TASK INSTRUCTIONS:
The required result is every line of the records that includes "hort".

───── TASK DATA ─────

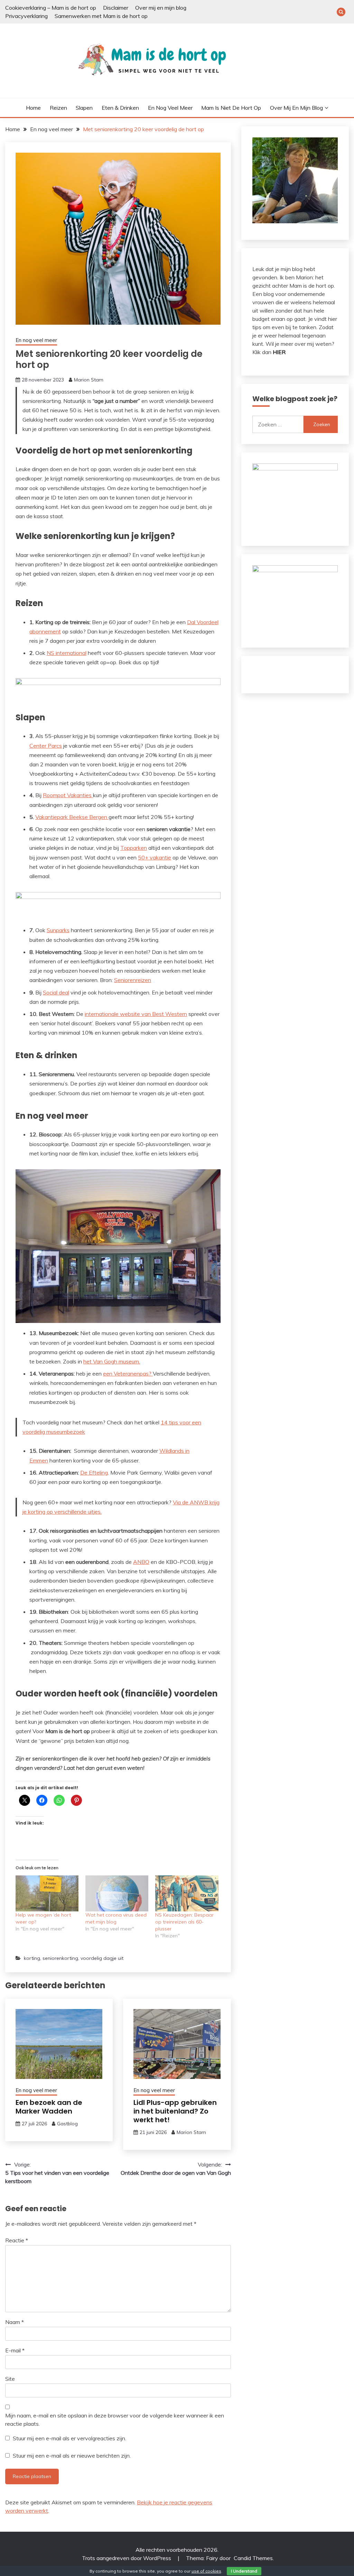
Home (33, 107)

─────
───── TASK DATA ─────

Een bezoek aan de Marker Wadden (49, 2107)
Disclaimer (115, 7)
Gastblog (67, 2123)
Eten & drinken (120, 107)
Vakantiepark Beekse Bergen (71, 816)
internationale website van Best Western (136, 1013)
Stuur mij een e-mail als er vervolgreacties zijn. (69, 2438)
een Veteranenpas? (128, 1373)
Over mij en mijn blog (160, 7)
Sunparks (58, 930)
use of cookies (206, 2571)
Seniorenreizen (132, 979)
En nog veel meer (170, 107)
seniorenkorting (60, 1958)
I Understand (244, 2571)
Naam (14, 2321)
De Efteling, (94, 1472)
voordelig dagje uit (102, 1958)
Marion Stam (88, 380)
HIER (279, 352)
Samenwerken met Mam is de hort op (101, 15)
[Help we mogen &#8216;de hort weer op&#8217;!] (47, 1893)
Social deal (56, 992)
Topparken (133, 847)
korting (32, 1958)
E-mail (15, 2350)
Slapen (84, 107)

─────

ANSWER TO THE PROBLEM:
Samenwerken met Mam is de hort op (101, 15)
[Help we mogen &#8216;de hort weer op&#8217;!] (47, 1893)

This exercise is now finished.